OBJECTIVE | Please pick out every line in the records below that contains the word "This" and copy each one.

STORED ROWS |
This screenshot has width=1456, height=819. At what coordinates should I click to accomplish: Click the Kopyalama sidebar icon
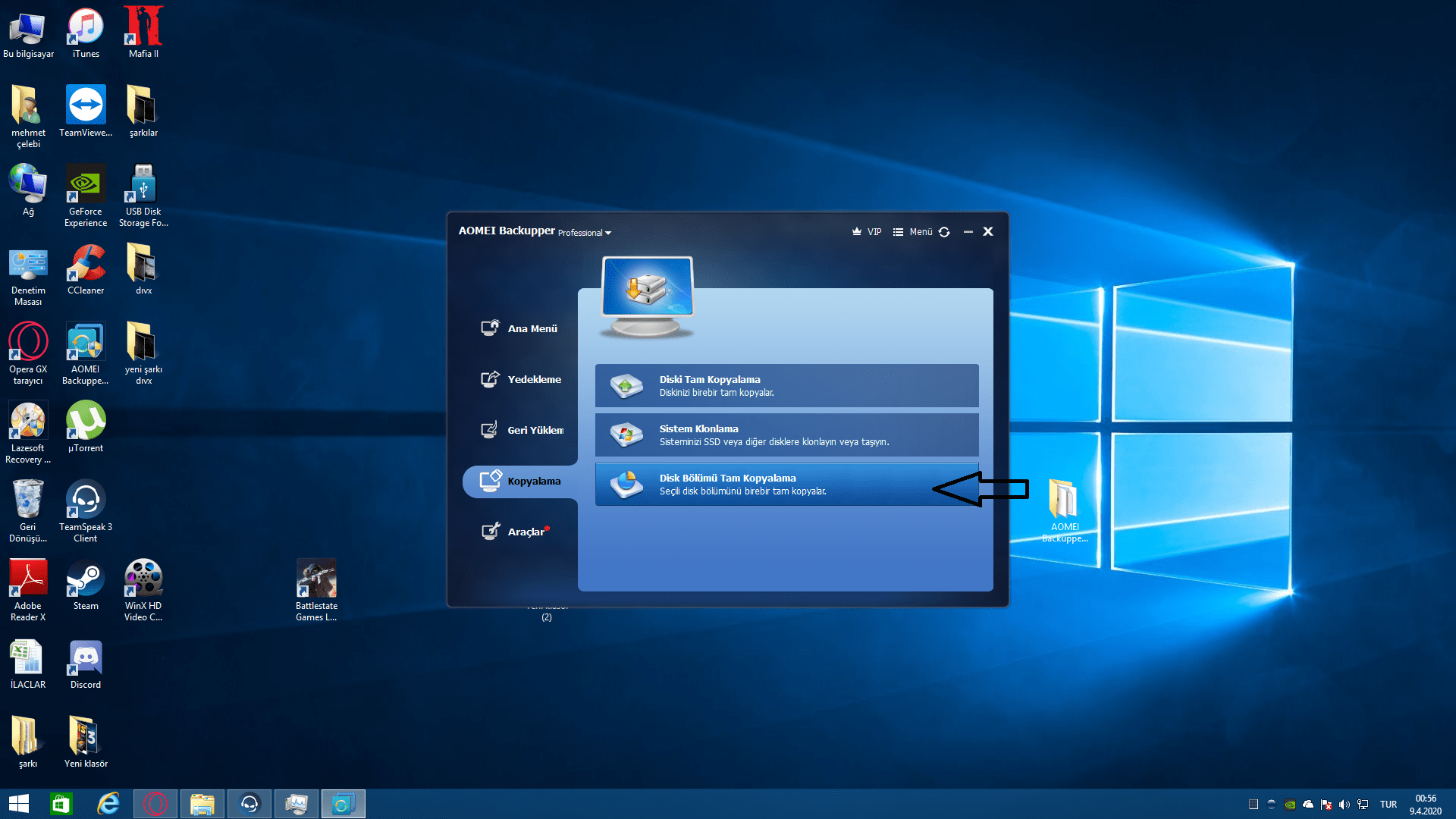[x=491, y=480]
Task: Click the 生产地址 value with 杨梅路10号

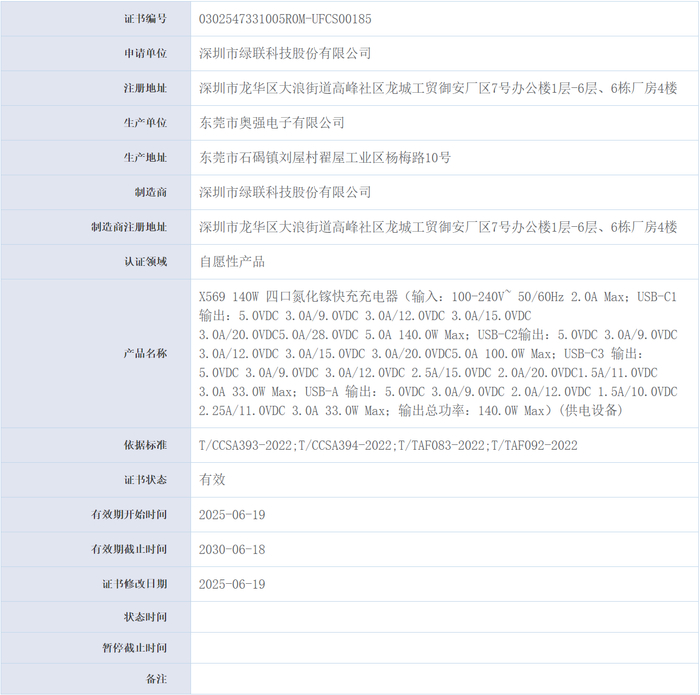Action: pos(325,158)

==

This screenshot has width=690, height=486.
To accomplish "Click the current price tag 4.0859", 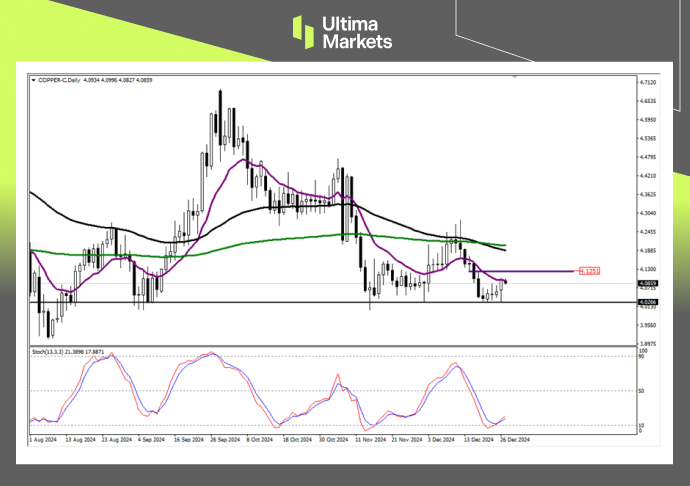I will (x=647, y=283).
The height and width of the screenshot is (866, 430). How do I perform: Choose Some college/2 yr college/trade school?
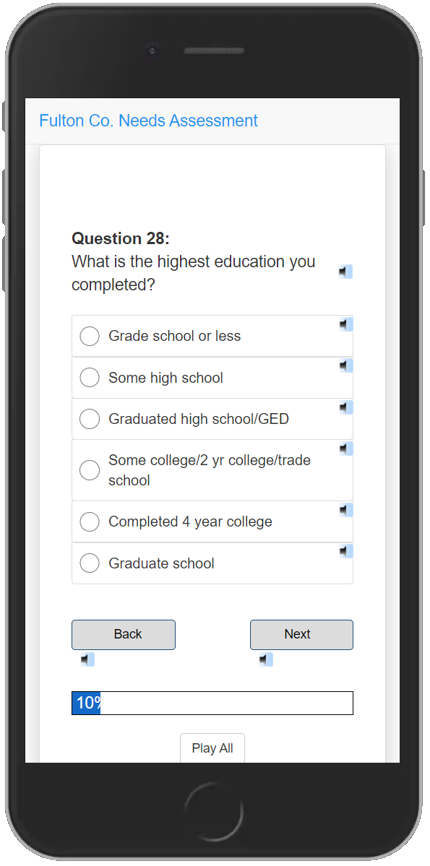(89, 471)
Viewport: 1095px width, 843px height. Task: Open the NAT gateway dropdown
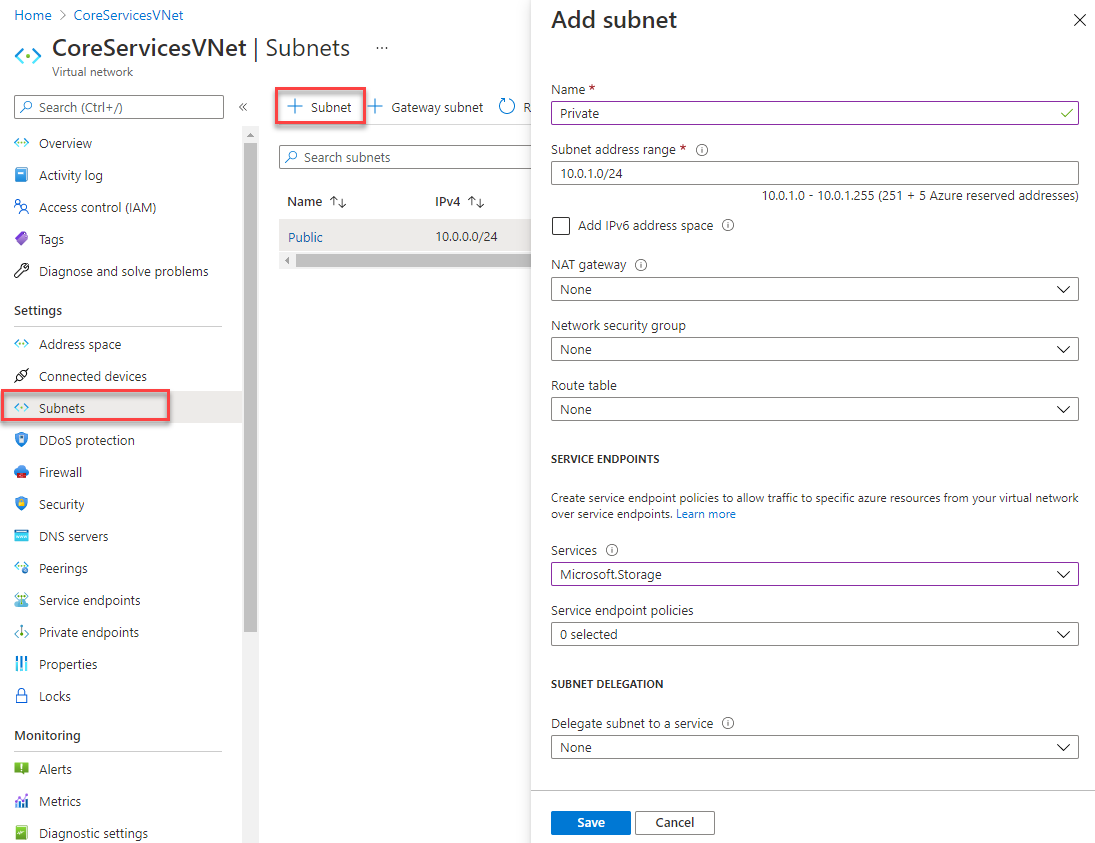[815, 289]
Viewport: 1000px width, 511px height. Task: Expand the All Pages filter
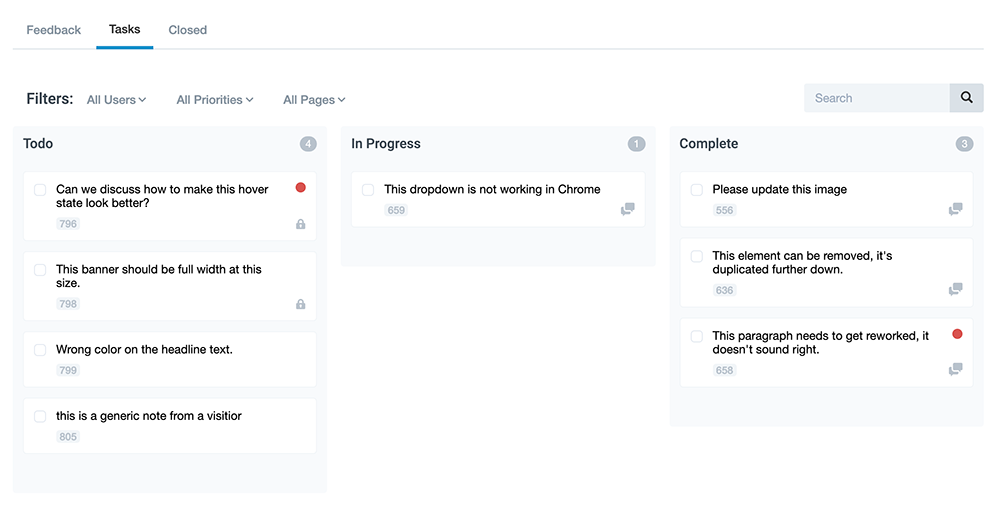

* * *

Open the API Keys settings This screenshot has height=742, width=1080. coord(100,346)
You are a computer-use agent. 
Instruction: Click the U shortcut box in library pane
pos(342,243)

THE COMPLETED TASK |
This screenshot has width=1456, height=819. At what coordinates should I click to accomplish: Click the Kopyalama sidebar icon
This screenshot has width=690, height=486.
Open the API Keys settings This screenshot has height=742, width=1080. coord(100,346)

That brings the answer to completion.